* INSTRUCTIONS FOR THE TASK: Return every line of the material below that contains the word "node".

* RECORDS SUPPLIED:
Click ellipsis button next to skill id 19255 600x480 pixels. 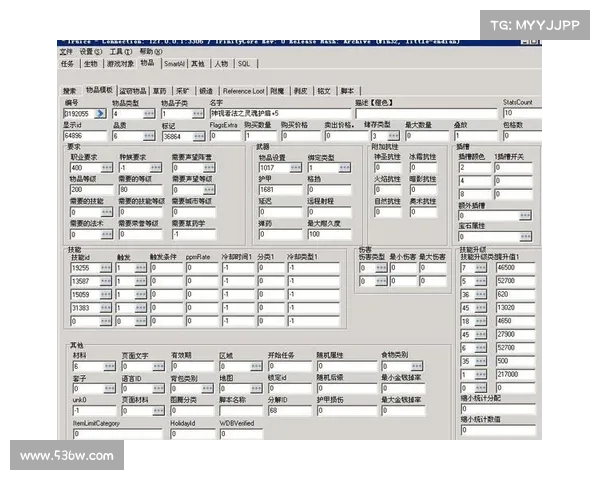click(107, 268)
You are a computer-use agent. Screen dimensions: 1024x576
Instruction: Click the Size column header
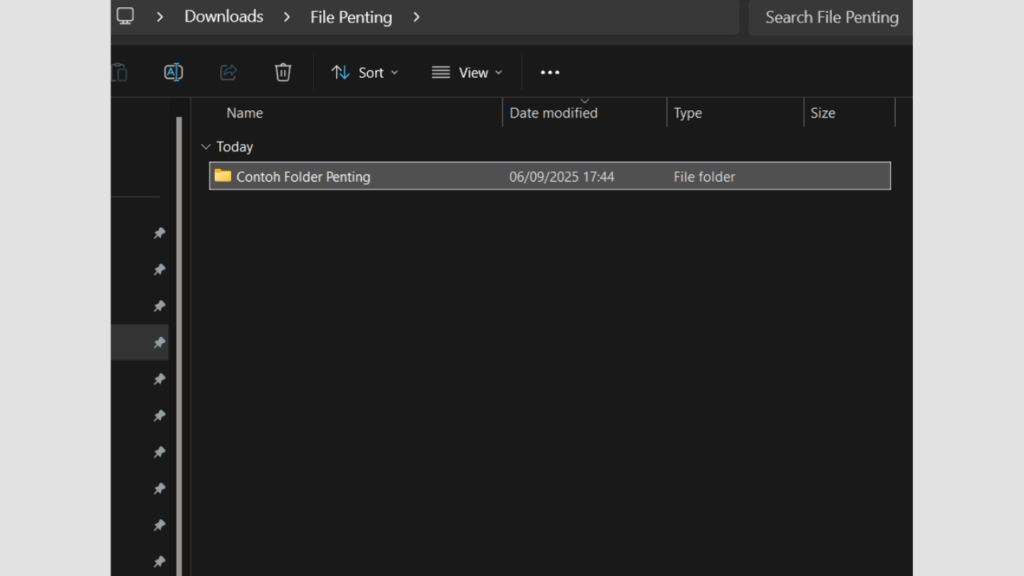pos(823,113)
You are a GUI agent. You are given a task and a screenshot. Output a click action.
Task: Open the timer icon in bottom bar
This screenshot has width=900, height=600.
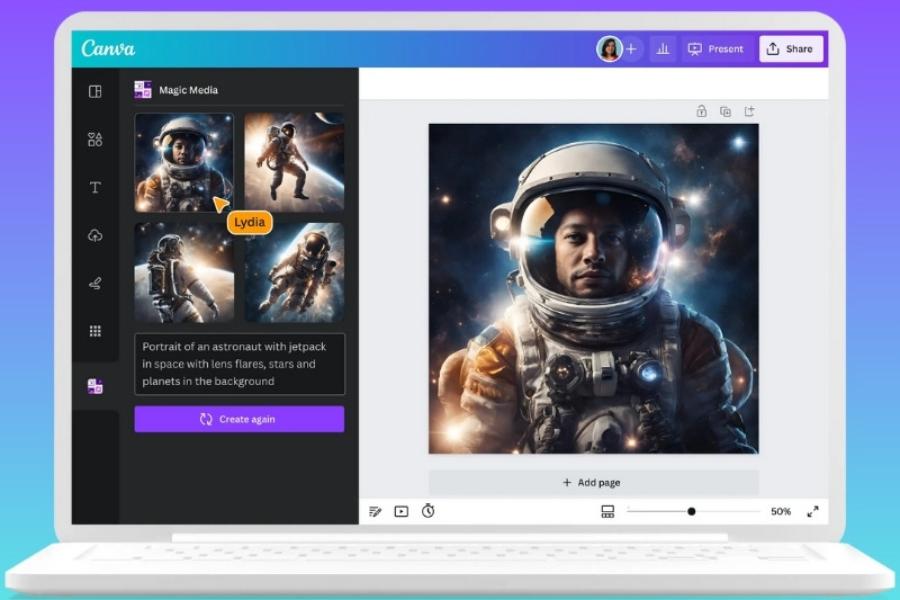pyautogui.click(x=428, y=510)
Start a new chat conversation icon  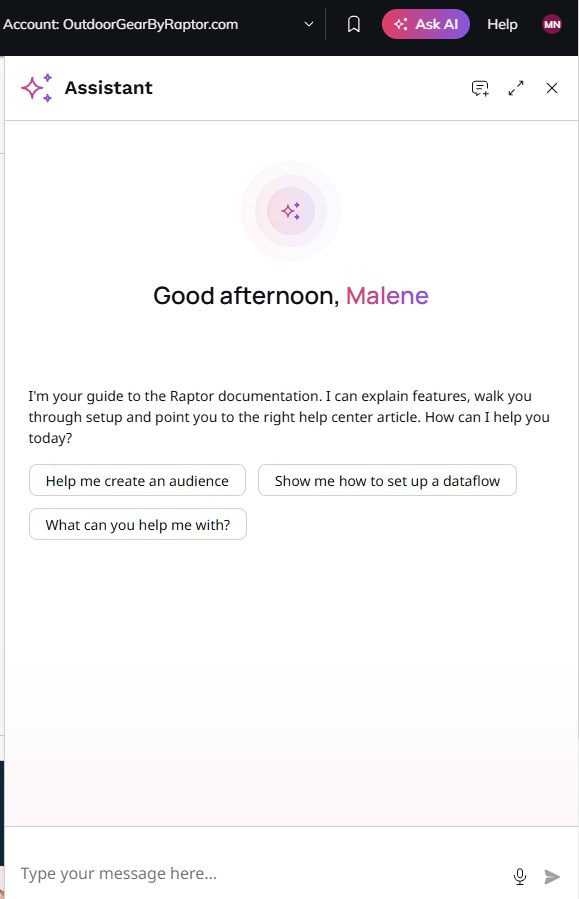(x=480, y=88)
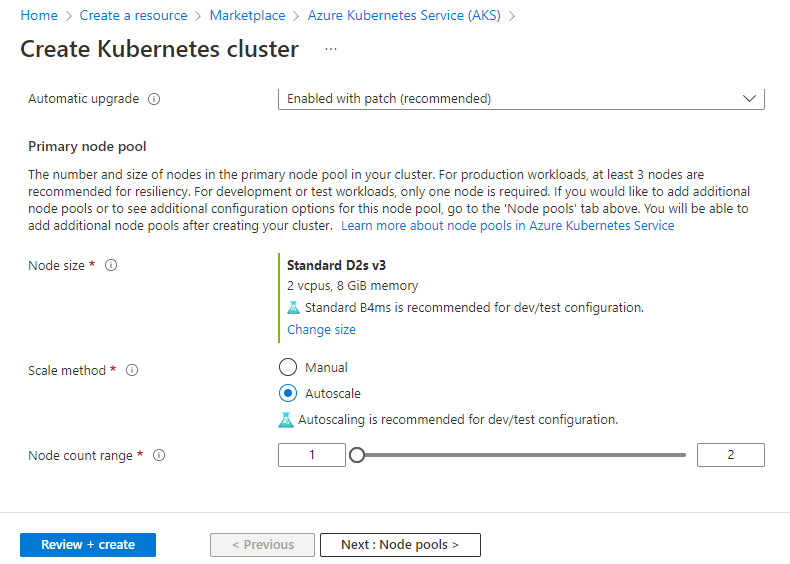The height and width of the screenshot is (564, 790).
Task: Open Learn more about node pools link
Action: pyautogui.click(x=507, y=226)
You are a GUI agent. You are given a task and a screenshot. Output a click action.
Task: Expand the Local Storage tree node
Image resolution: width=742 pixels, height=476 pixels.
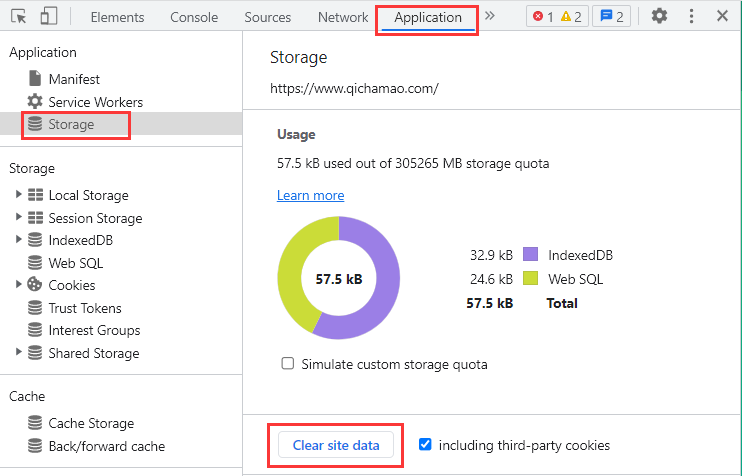pos(19,195)
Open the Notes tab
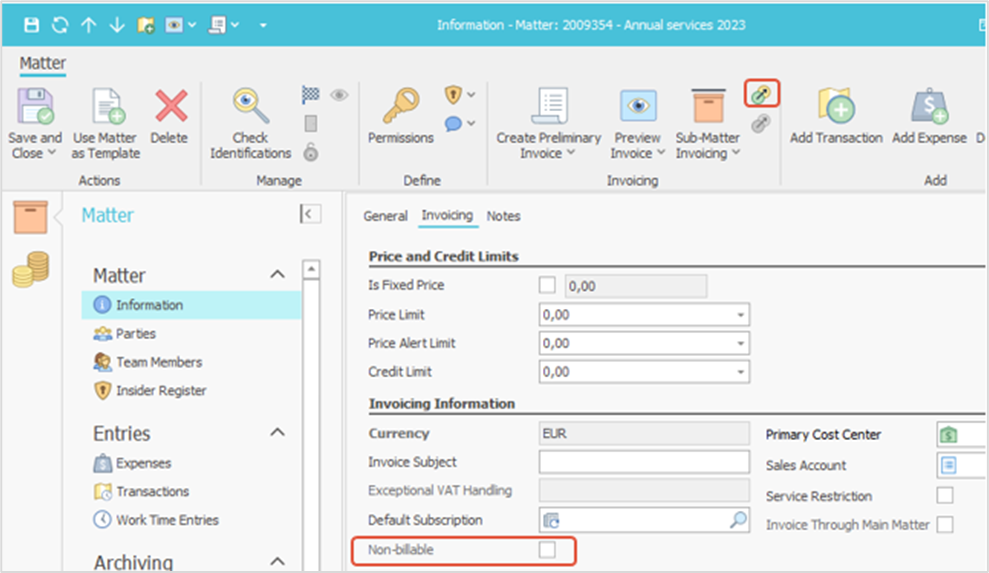The width and height of the screenshot is (989, 573). click(503, 216)
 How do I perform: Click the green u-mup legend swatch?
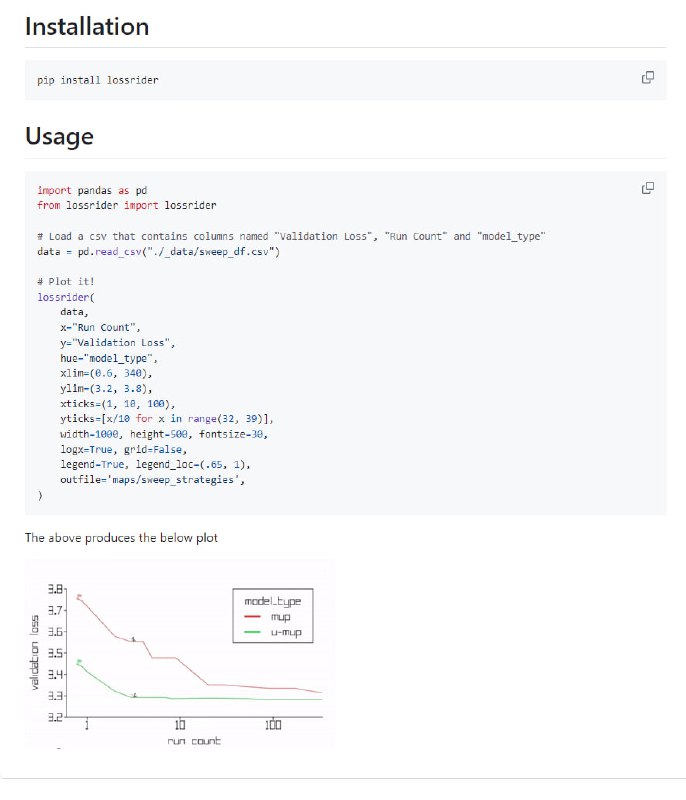pyautogui.click(x=252, y=634)
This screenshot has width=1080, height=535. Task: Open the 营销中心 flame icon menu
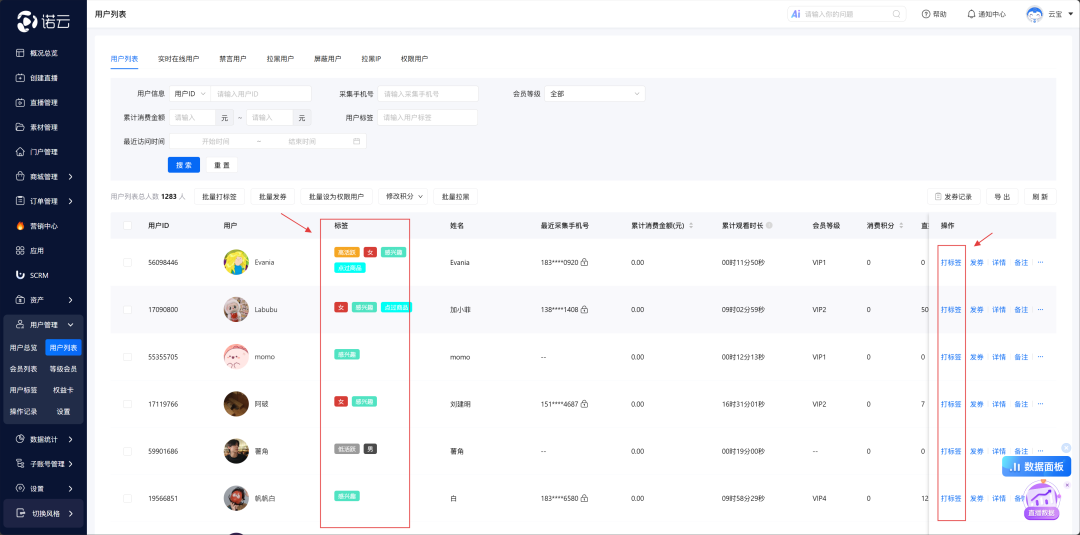point(20,226)
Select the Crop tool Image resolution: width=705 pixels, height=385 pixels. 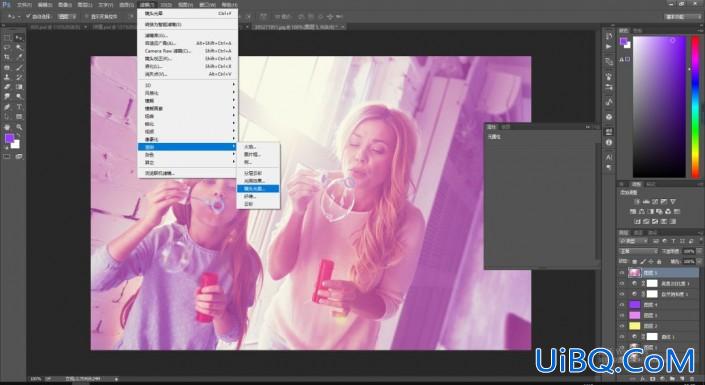(x=7, y=58)
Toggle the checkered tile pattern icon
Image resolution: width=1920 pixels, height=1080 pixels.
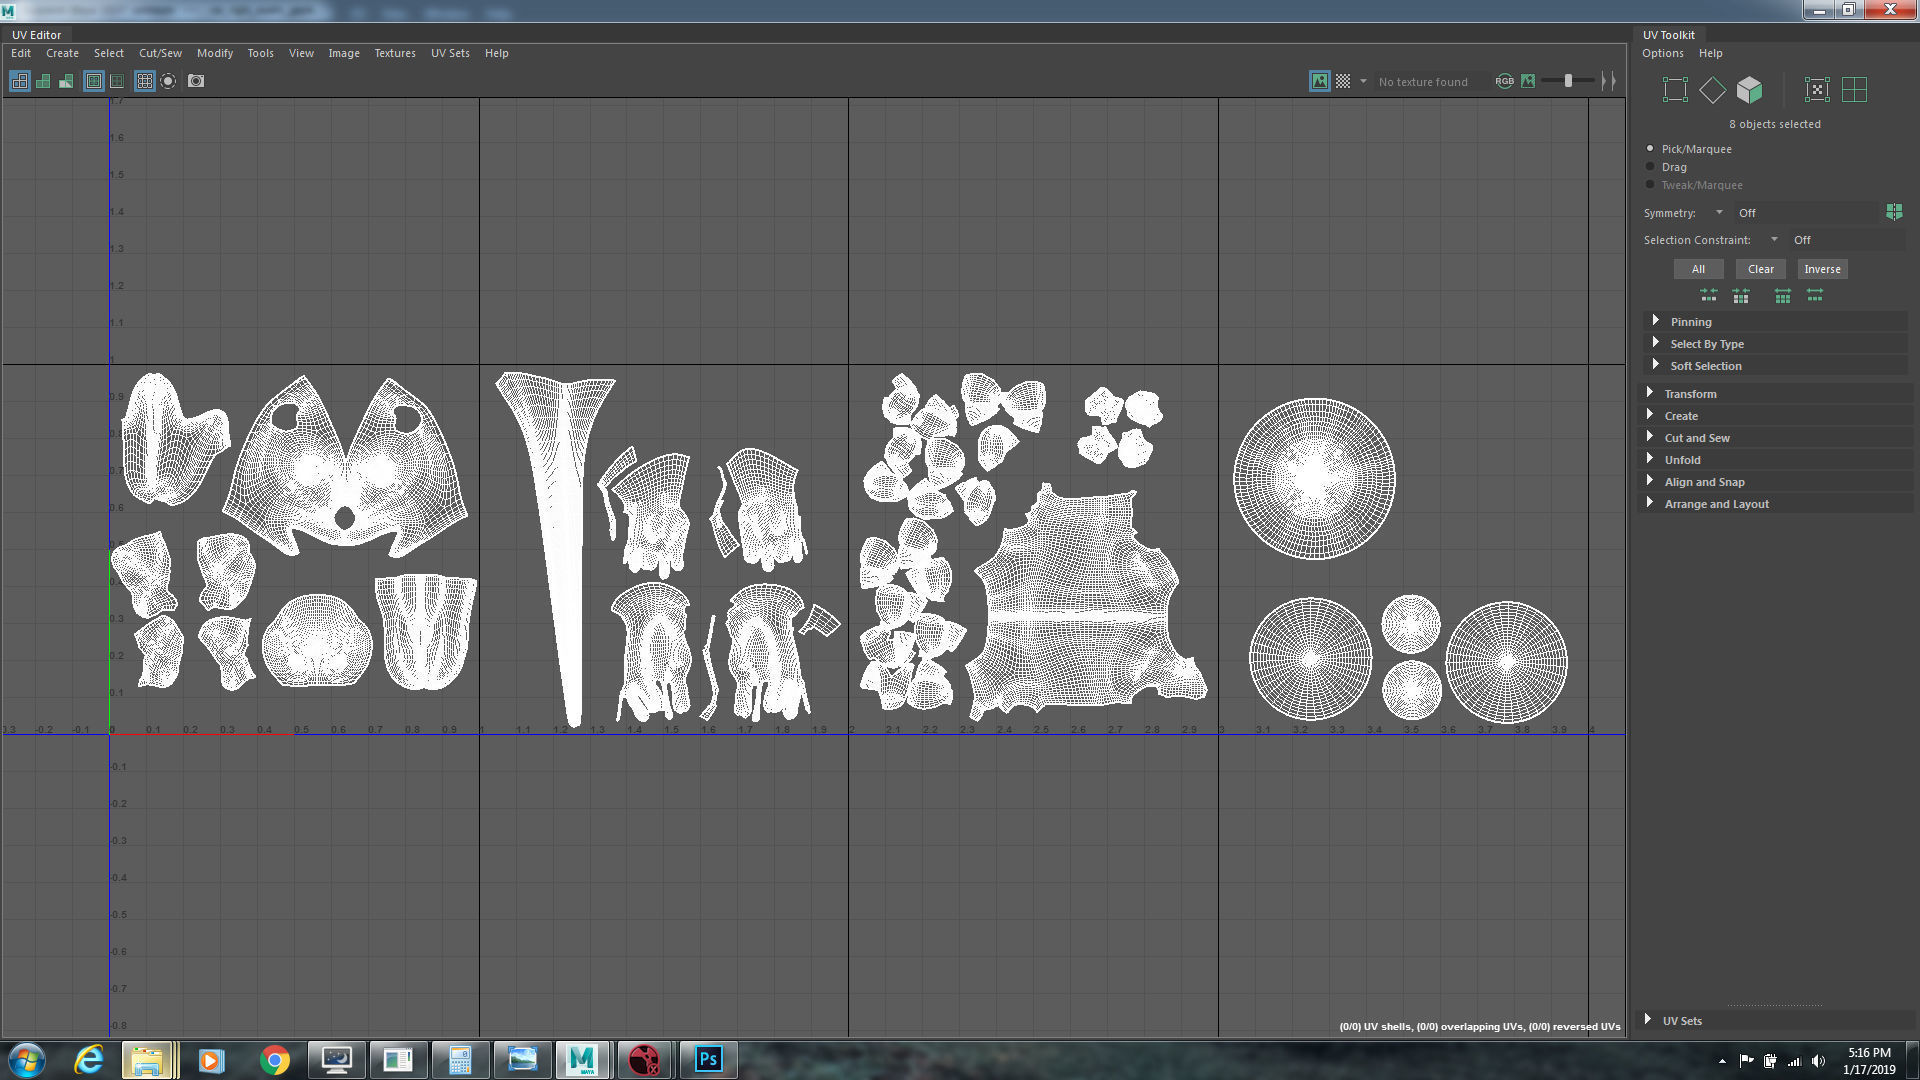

* RESULT:
Task: Open Learn more about node pools link
Task: Expand the Local Storage tree node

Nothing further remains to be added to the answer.